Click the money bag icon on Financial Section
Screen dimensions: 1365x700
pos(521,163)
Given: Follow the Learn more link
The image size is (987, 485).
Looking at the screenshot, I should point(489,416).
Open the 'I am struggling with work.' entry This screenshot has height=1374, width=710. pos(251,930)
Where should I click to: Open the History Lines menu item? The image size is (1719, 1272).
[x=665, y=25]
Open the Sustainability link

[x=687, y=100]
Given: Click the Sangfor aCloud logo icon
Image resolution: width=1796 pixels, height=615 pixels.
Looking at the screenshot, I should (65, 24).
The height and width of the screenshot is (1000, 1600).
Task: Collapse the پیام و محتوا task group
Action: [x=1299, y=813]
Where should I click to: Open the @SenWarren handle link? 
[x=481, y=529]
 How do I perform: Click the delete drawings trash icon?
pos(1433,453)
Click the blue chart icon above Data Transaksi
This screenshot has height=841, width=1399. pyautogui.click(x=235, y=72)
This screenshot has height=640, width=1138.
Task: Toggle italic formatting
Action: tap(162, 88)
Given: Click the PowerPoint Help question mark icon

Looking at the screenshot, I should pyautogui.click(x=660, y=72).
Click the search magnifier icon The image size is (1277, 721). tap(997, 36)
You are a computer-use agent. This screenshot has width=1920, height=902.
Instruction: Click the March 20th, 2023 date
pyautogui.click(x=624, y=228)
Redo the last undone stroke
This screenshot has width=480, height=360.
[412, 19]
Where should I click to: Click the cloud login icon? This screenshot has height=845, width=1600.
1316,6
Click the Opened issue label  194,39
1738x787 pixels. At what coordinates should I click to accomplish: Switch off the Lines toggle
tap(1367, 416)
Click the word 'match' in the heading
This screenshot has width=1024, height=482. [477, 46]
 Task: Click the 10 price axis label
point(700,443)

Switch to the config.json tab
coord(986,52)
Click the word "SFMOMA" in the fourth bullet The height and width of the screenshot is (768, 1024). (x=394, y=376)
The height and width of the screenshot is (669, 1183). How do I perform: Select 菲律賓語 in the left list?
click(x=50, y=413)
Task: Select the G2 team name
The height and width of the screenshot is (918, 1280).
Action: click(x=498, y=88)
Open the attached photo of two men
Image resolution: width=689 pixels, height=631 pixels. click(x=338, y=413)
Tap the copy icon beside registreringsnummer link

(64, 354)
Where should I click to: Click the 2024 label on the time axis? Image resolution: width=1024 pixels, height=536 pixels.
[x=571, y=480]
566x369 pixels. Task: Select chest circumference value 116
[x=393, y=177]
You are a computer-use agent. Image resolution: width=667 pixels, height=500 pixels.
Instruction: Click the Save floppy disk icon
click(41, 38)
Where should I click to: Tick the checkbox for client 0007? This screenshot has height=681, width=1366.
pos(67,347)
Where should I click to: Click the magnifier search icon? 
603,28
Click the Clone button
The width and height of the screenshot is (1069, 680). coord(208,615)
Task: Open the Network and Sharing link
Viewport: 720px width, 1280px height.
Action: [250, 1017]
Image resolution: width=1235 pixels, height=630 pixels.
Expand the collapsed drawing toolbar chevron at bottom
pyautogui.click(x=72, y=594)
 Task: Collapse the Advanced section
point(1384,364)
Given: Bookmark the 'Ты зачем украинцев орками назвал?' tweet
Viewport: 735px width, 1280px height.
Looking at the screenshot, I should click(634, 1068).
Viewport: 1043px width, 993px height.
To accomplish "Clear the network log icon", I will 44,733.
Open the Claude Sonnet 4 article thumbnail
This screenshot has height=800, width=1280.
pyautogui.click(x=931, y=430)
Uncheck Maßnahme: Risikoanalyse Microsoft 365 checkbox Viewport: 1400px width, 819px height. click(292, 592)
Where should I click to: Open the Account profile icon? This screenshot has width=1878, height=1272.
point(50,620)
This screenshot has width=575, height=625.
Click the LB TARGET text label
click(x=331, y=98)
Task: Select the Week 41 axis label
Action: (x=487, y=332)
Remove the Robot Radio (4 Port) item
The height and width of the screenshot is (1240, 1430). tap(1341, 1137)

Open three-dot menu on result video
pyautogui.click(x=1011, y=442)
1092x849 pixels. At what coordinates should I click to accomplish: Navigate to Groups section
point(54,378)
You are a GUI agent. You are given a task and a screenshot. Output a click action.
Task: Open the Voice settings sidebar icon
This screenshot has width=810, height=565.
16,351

== == ==

Repeat the material above in full, exactly as it stands.

* Solution for this exercise
Click the money bag icon on Financial Section
Screen dimensions: 1365x700
pos(521,163)
Given: Follow the Learn more link
The image size is (987, 485).
Looking at the screenshot, I should point(489,416).
Open the 'I am struggling with work.' entry This screenshot has height=1374, width=710. pos(251,930)
Where should I click to: Open the History Lines menu item? The image size is (1719, 1272).
[x=665, y=25]
Open the Sustainability link

[x=687, y=100]
Given: Click the Sangfor aCloud logo icon
Image resolution: width=1796 pixels, height=615 pixels.
Looking at the screenshot, I should (65, 24).
The height and width of the screenshot is (1000, 1600).
Task: Collapse the پیام و محتوا task group
Action: [x=1299, y=813]
Where should I click to: Open the @SenWarren handle link? 
[x=481, y=529]
 How do I perform: Click the delete drawings trash icon?
pos(1433,453)
Click the blue chart icon above Data Transaksi
This screenshot has height=841, width=1399. pyautogui.click(x=235, y=72)
This screenshot has height=640, width=1138.
Task: Toggle italic formatting
Action: tap(162, 88)
Given: Click the PowerPoint Help question mark icon

Looking at the screenshot, I should pyautogui.click(x=660, y=72).
Click the search magnifier icon The image size is (1277, 721). tap(997, 36)
You are a computer-use agent. This screenshot has width=1920, height=902.
Instruction: Click the March 20th, 2023 date
pyautogui.click(x=624, y=228)
Redo the last undone stroke
This screenshot has width=480, height=360.
[412, 19]
Where should I click to: Click the cloud login icon? This screenshot has height=845, width=1600.
1316,6
Click the Opened issue label  194,39
1738x787 pixels. At what coordinates should I click to accomplish: Switch off the Lines toggle
tap(1367, 416)
Click the word 'match' in the heading
This screenshot has width=1024, height=482. [477, 46]
 Task: Click the 10 price axis label
point(700,443)

Switch to the config.json tab
coord(986,52)
Click the word "SFMOMA" in the fourth bullet The height and width of the screenshot is (768, 1024). (x=394, y=376)
The height and width of the screenshot is (669, 1183). How do I perform: Select 菲律賓語 in the left list?
click(x=50, y=413)
Task: Select the G2 team name
The height and width of the screenshot is (918, 1280).
Action: click(x=498, y=88)
Open the attached photo of two men
Image resolution: width=689 pixels, height=631 pixels. click(x=338, y=413)
Tap the copy icon beside registreringsnummer link

(64, 354)
Where should I click to: Click the 2024 label on the time axis? Image resolution: width=1024 pixels, height=536 pixels.
[x=571, y=480]
566x369 pixels. Task: Select chest circumference value 116
[x=393, y=177]
You are a computer-use agent. Image resolution: width=667 pixels, height=500 pixels.
Instruction: Click the Save floppy disk icon
click(41, 38)
Where should I click to: Tick the checkbox for client 0007? This screenshot has height=681, width=1366.
pos(67,347)
Where should I click to: Click the magnifier search icon? 
603,28
Click the Clone button
The width and height of the screenshot is (1069, 680). coord(208,615)
Task: Open the Network and Sharing link
Viewport: 720px width, 1280px height.
Action: [250, 1017]
Image resolution: width=1235 pixels, height=630 pixels.
Expand the collapsed drawing toolbar chevron at bottom
pyautogui.click(x=72, y=594)
 Task: Collapse the Advanced section
point(1384,364)
Given: Bookmark the 'Ты зачем украинцев орками назвал?' tweet
Viewport: 735px width, 1280px height.
Looking at the screenshot, I should click(634, 1068).
Viewport: 1043px width, 993px height.
To accomplish "Clear the network log icon", I will 44,733.
Open the Claude Sonnet 4 article thumbnail
This screenshot has height=800, width=1280.
pyautogui.click(x=931, y=430)
Uncheck Maßnahme: Risikoanalyse Microsoft 365 checkbox Viewport: 1400px width, 819px height. click(292, 592)
Where should I click to: Open the Account profile icon? This screenshot has width=1878, height=1272.
point(50,620)
This screenshot has width=575, height=625.
Click the LB TARGET text label
click(x=331, y=98)
Task: Select the Week 41 axis label
Action: (x=487, y=332)
Remove the Robot Radio (4 Port) item
The height and width of the screenshot is (1240, 1430). tap(1341, 1137)

Open three-dot menu on result video
pyautogui.click(x=1011, y=442)
1092x849 pixels. At what coordinates should I click to accomplish: Navigate to Groups section
point(54,378)
You are a GUI agent. You are given a task and a screenshot. Output a click action.
Task: Open the Voice settings sidebar icon
This screenshot has width=810, height=565.
16,351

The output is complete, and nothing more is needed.